The town hall came a day after the Atlantic published a story detailing former Trump advisers’ accounts of the then president expressing a wish for “the kind of generals that Hitler had”. The article quoted Trump’s former chief of staff, John Kelly, who described the former president’s consistent pattern of demeaning members of the military. The Trump campaign has denied these accounts.

“I do believe that Donald Trump is unstable, increasingly unstable, and unfit to serve,” Harris told the CNN anchor Anderson Cooper at the town hall. “The people who know Donald Trump best, the people who worked with him in the White House … they have said explicitly he has contempt for the constitution of the United States. They have said he should never again serve as president of the United States.”

Harris predicted that, if elected to a second term, Trump would not have advisers like Kelly who might help put guardrails around the former president’s behaviour in office.

“[Kelly] is just putting out a 911 call to the American people,” Harris said. “And this time, we must take very seriously, those folks who knew him best and were career people are not going to be there to hold him back.”

When asked explicitly by Cooper whether she considered Trump to be a fascist, Harris said, “Yes, I do.”

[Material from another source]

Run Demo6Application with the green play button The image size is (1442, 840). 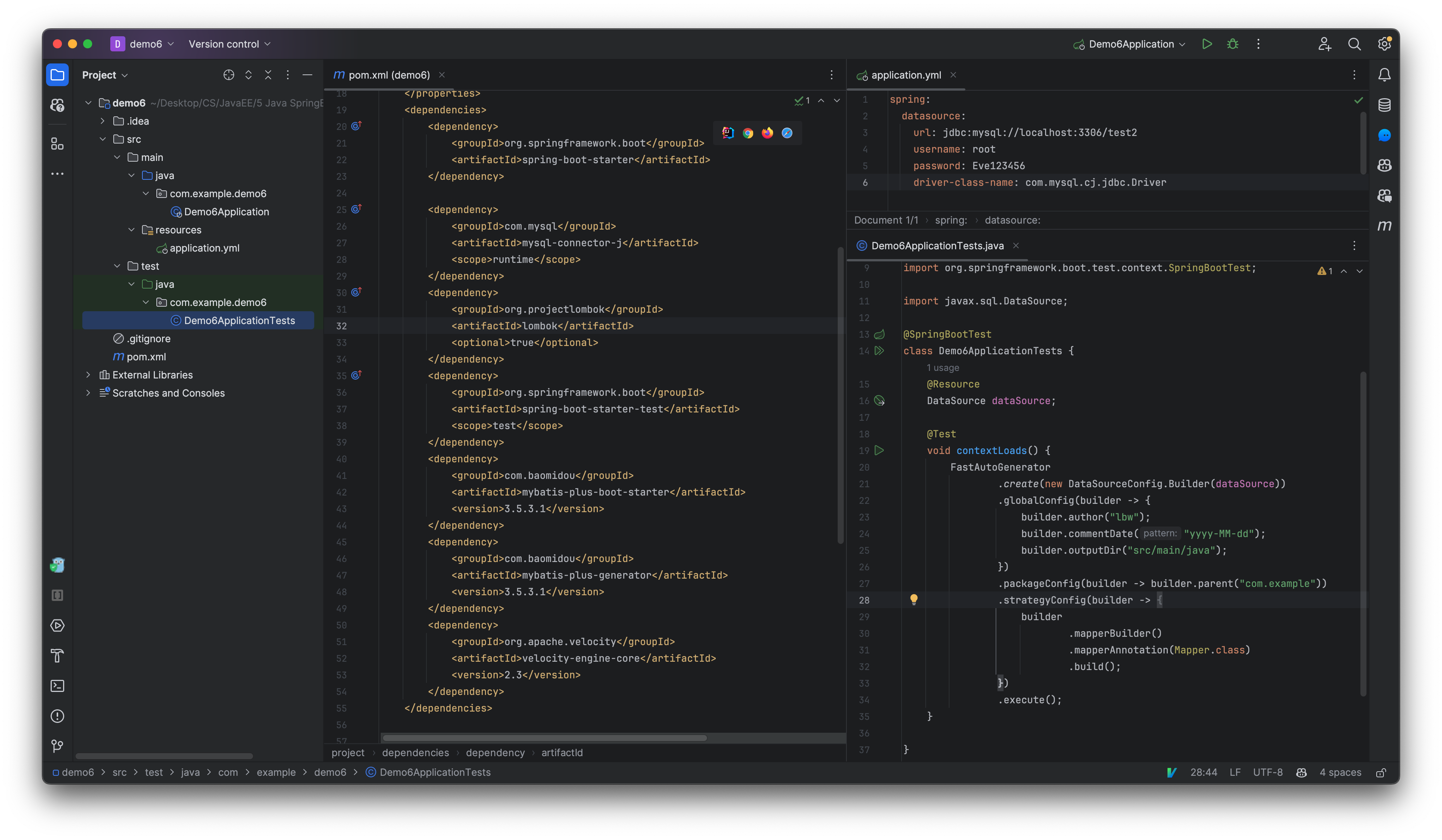pyautogui.click(x=1207, y=43)

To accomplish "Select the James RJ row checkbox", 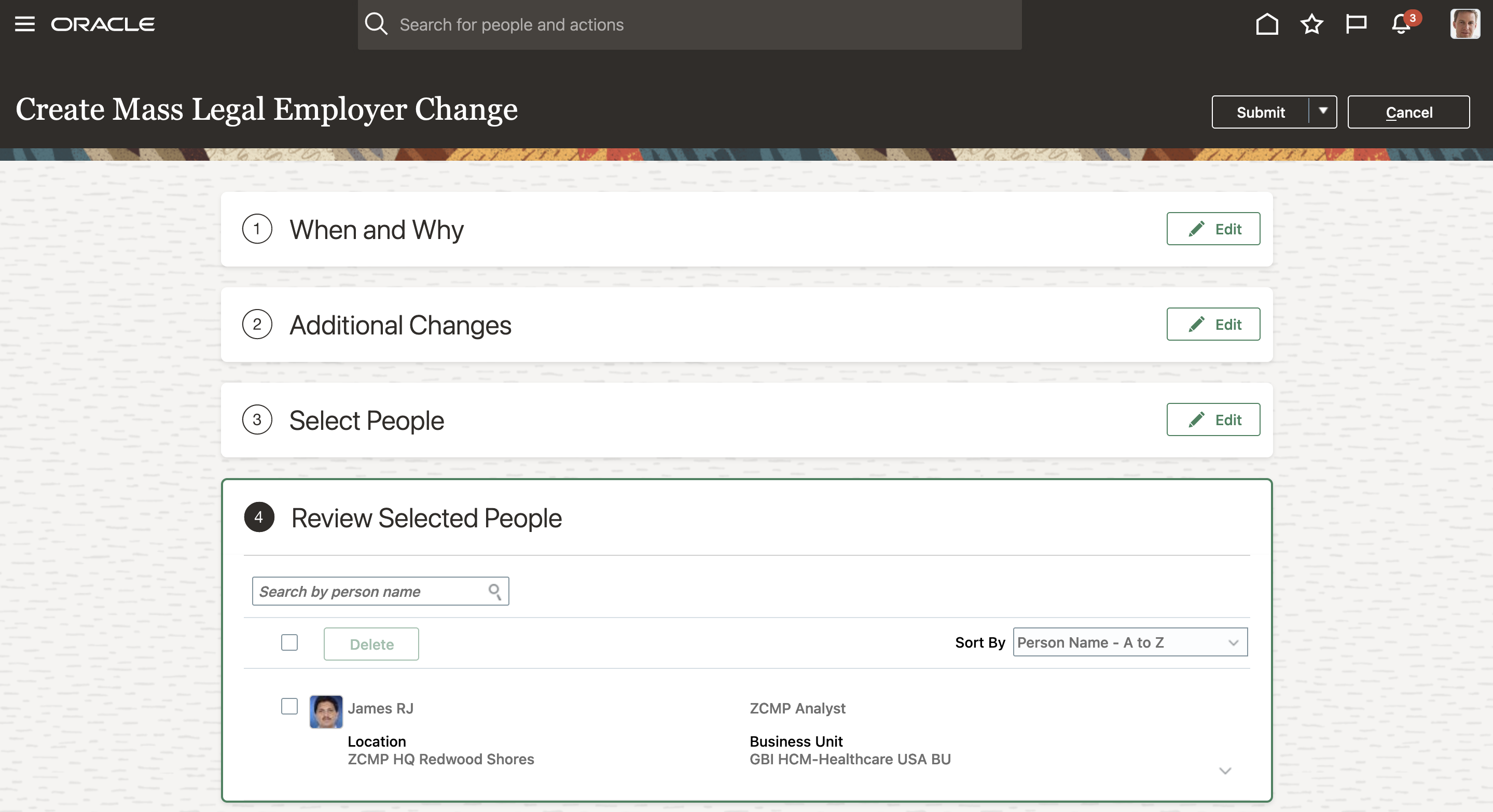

While criticizing Trump’s character and platform, Harris sometimes sidestepped difficult policy questions from Cooper and audience members. In one of her most substantive answers of the night, Harris said she believed Democrats needed to “take a look at the filibuster” to expand abortion access in the country.

Democrats have pledged to reinstate Roe v Wade if they win the White House and regain full control of Congress, but such a proposal could be blocked by the Senate filibuster, which requires the support of at least 60 out of the chamber’s 100 members to advance bills. The filibuster became a fundamental obstacle to implementing much of Joe Biden’s legislative agenda and could present more challenges if Harris were to win the presidency.

While Harris’s openness to amending the filibuster might prove popular with the Democratic base, some of her other answers may fall short for the progressives she needs to turn out on election day. Harris reiterated her opposition to a ban on fracking and offered a somewhat muddled answer on ending the war in Gaza.

A voter, Annalise Kean, asked Harris: “What would you do to ensure not another Palestinian dies due to bombs being funded by US tax dollars?”

Harris replied: “Far too many innocent Palestinian civilians have been killed. It’s unconscionable, and we are now at a place where, with [Yahya Sinwar’s] death, I do believe we have an opportunity to end this war, bring the hostages home, bring relief to the Palestinian people and work toward a two-state solution.”

Although much of the town hall focused on criticism of Trump and policy questions, the discussion occasionally turned to the personal. Harris talked about the role of religion in her life, noting that she prays every day and spoke to her pastor the day Biden withdrew from the presidential race.

Toward the end of the town hall, Anderson asked Harris about her experience grieving her mother, who died from cancer 15 years ago.

“You don’t stop grieving,” Harris said. “It is important to try and remember them as they lived, not as they died.”

With less than two weeks left before election day, Harris and Trump appear locked in a neck-and-neck race that will come down to a handful of battleground states, including Pennsylvania. In her closing message at the town hall, Harris returned to Trump’s stability, pointing to his recent comments describing Democrats as “the enemy from within” as evidence of his unfitness to serve.

“He’s going to sit there – unstable, unhinged, plotting his revenge, plotting his retribution, creating an enemies list,” Harris said. “My list will be a list of how I address and continue to address the issues that you all are raising this afternoon and evening. It will be a to-do list about how we can impact the American people.”